An Ode to Industrial Standards

I love old* industrial standards like Modbus. It was created in 1979 and widely adopted by machine makers since then. It has survived and continues to be used because old industrial machinery just doesn’t seem to die. If the equipment doesn’t die and the equipment runs an industrial standard, by the transitive property, that standard isn’t going anywhere. In 2024 (a short 45 years after the inception of Modbus), there continues to be equipment out in the field that uses the standard. Some of that equipment is brand new, too!

Technically, Modbus is a communications protocol (OSI layer 7). But by default it doesn’t connect to the broader internet, it connects to other machines. For “Modbus RTU”, this involves hooking machines together using RS-485, another standard, but one for the data link layer (OSI layer 2).  It is hardened against interference for noisy industrial environments. As a result, it’s reliable. My experience in the industrial sector has taught me that more than anything else, reliability is key. It’s the same reason that 4-20 mA sensors are used, and the bulkiness of the electronics is normally not an issue. If a circuit requires a massive protection diode? Well, make the enclosure bigger! It needs to be reliable.

Normally you’d have a Modbus sensor talking back to an industrial controller like a PLC. This was the localized control that allows fast action on the factory floor (“the temperature sensor is too high, turn down the heating element”, etc). As the times modernized, so did the connectivity options on the PLCs. But in many cases, it’s overkill. If you just want to push the data from a sensor to the internet, it’s a lot of extra equipment. Not to mention, that bulky-yet-reliable equipment? It often comes with a hefty price tag.

A few weeks ago, we released a reference design that skips a lot of these steps. In fact, all that’s required is a piece of hardware that has an RS-485 interface and an internet connection. In our case, it’s the nRF9160 plus some breakout boards, talking back to the Golioth Cloud. We showcased the Modbus Vibration Monitor Reference Design using a motor monitoring sensor, but now we’re able to swap out that sensor for any other Modbus (RTU) sensor. That’s the power of an industrial standard. Now that we have a connected, embedded device talking Modbus, the rest is just firmware updates. Oh yeah, Golioth does that part too!

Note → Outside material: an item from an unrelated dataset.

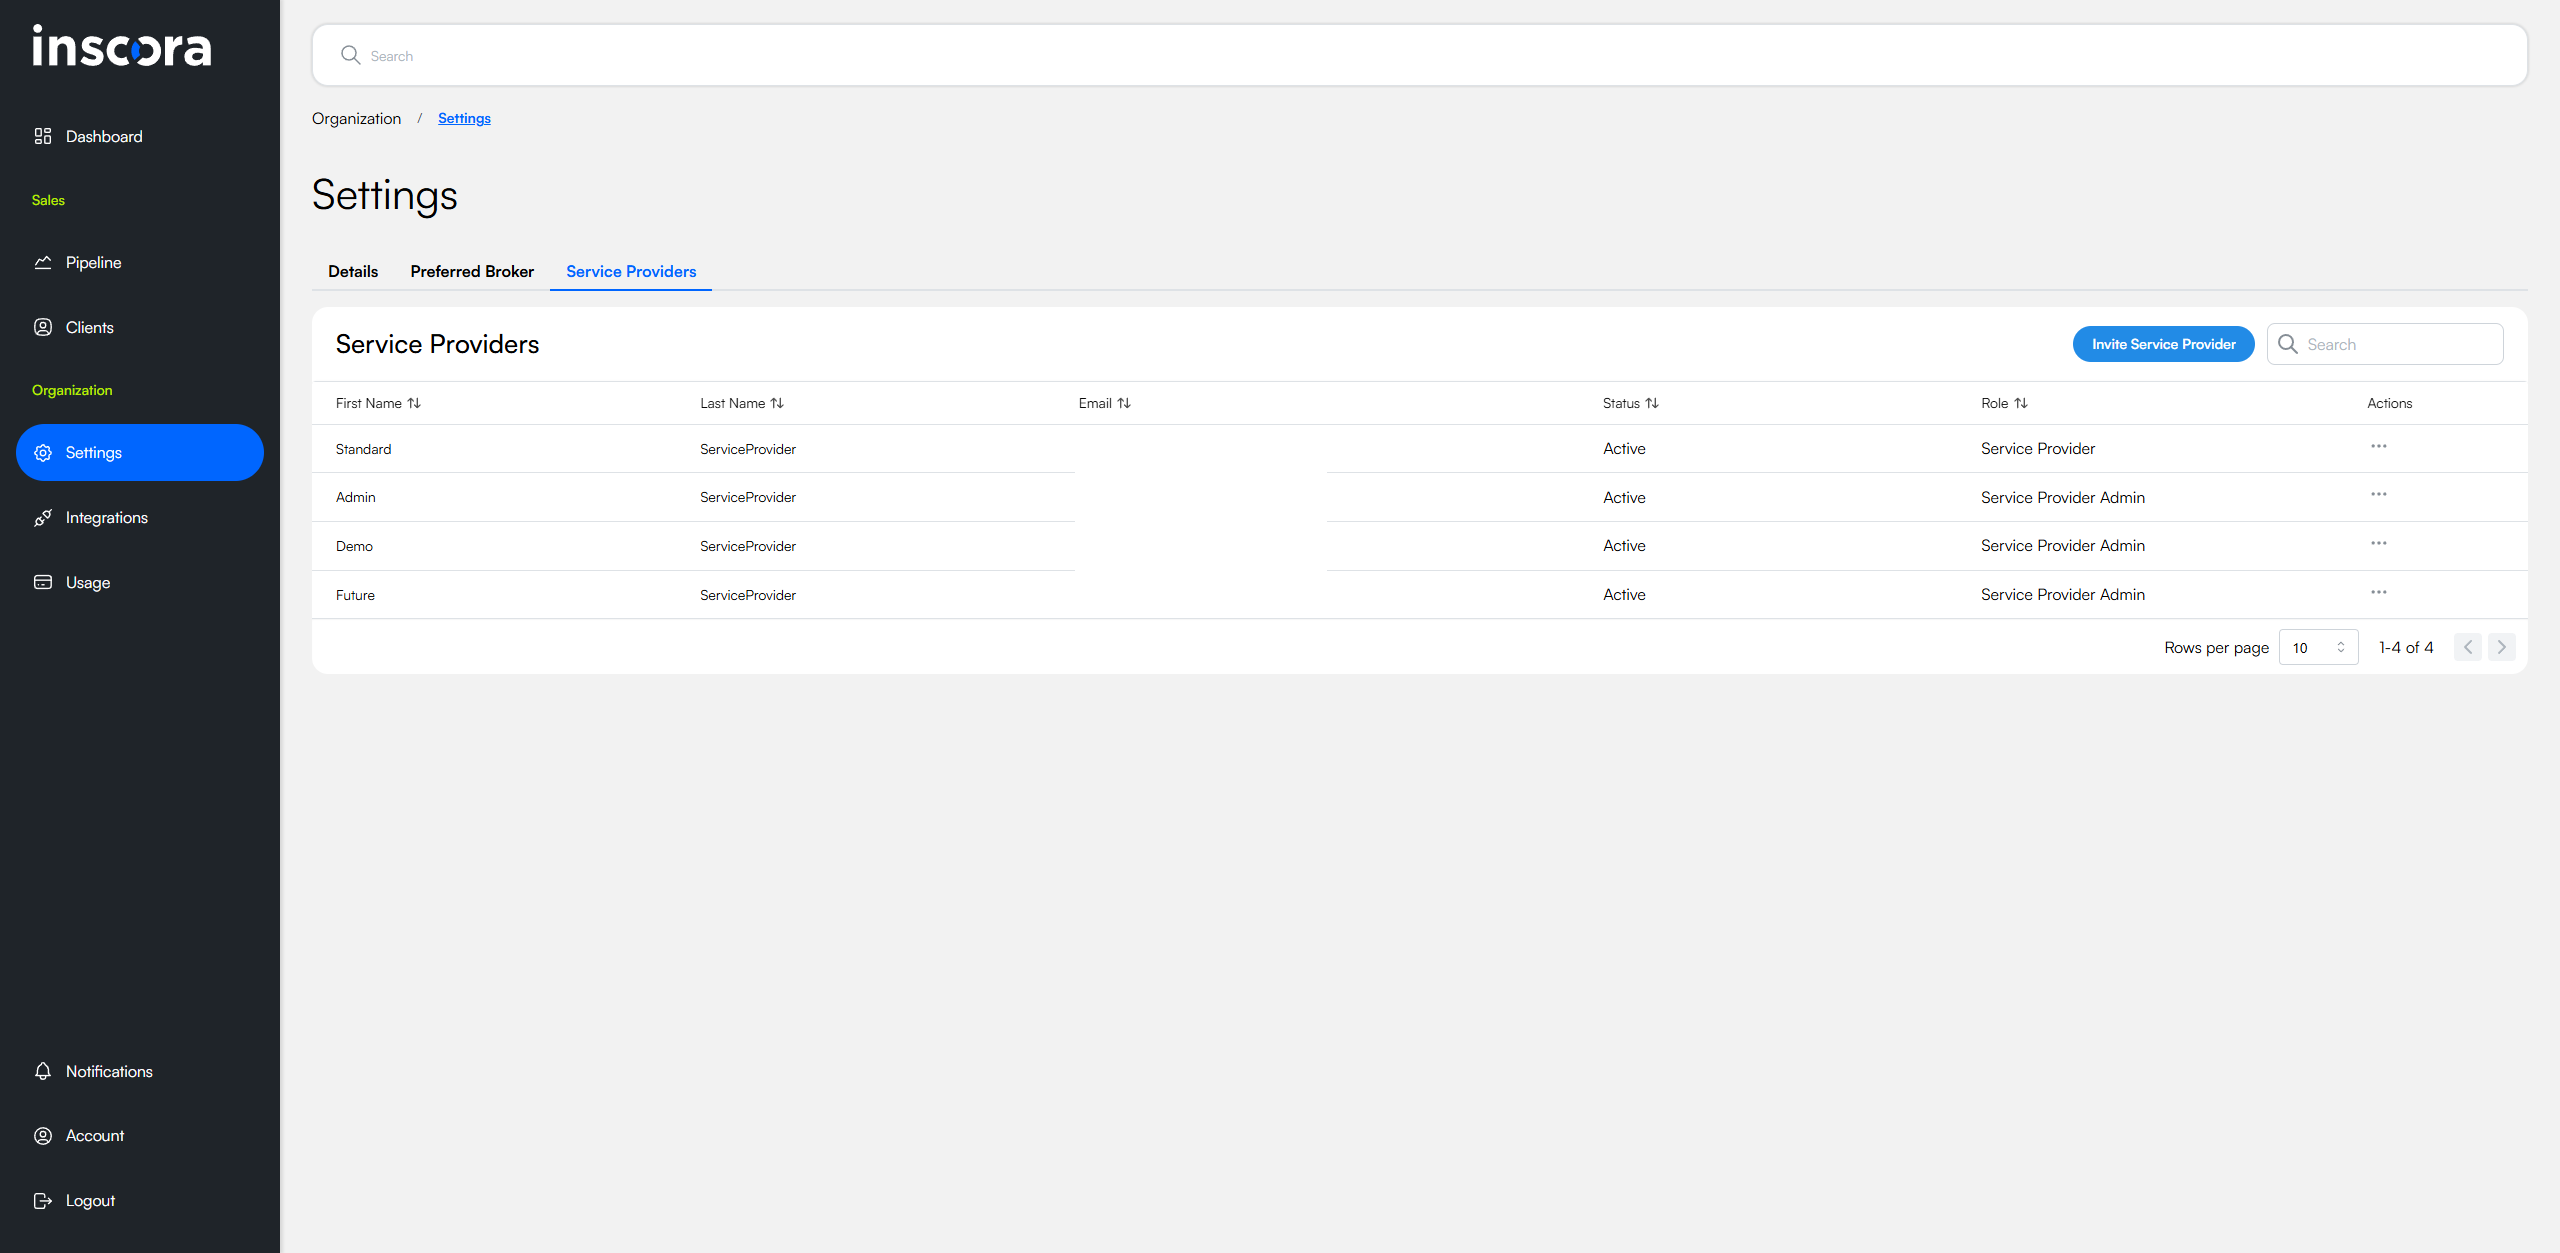Open Notifications via the bell icon
This screenshot has width=2560, height=1253.
43,1071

Modbus is far from the only standard out there. It benefits from wide ranging, long time adoption due to the fact that it’s openly published, royalty free, and easy to implement. But there are other sensors and end devices running things like EtherCAT, CAN, PROFIBUS, HART, BACnet, Foundation Fieldbus, DeviceNet, and more. Once you start to think of these protocols and standards as a common language among end devices, the power of a common platform like Golioth hardware, firmware, and Cloud software really starts to emerge. Let us know if you see a need for any of these other standards in your projects!

* somewhere an engineer is saying, “you think that’s old, check out this other industrial standard!”

A proper Ode

Oh, Modbus, protocol of precision, thou art,
In the realm of data, thou playest a crucial part.
With thy structure elegant, and format clear,
Thou bringest connectivity far and near.

From the industrial floors to automation’s lair,
Thy presence is felt, ubiquitous and fair.
In the language of ones and zeros, thou speak,
Binding machines together, strong and sleek.

With thy bit twiddling dance, thou dost choreograph,
In the symphony of automation, thou art the staff.
Thy messages traverse through wires unseen,
Connecting devices, a diligent machine.

In the world of SCADA, thou never are flawed,
Transmitting signals at 9600 baud.
Reliable, robust, thy virtues abound,
In the realm of control, thy praises resound.

Oh, Modbus, thou art a beacon bright,
Guiding engineers through the darkest night.
With thy registers and coils, thou dost empower,
Enabling systems to function by the hour.

Though newer protocols may rise and fall,
Thy legacy, Modbus, shall stand tall.
For in the annals of technology’s lore,
Thy name shall echo forevermore.

So here’s to thee, Modbus, noble and true,
In the world of automation, we honor you.
For without thy steadfast hand to guide,
The wheels of progress would surely slide.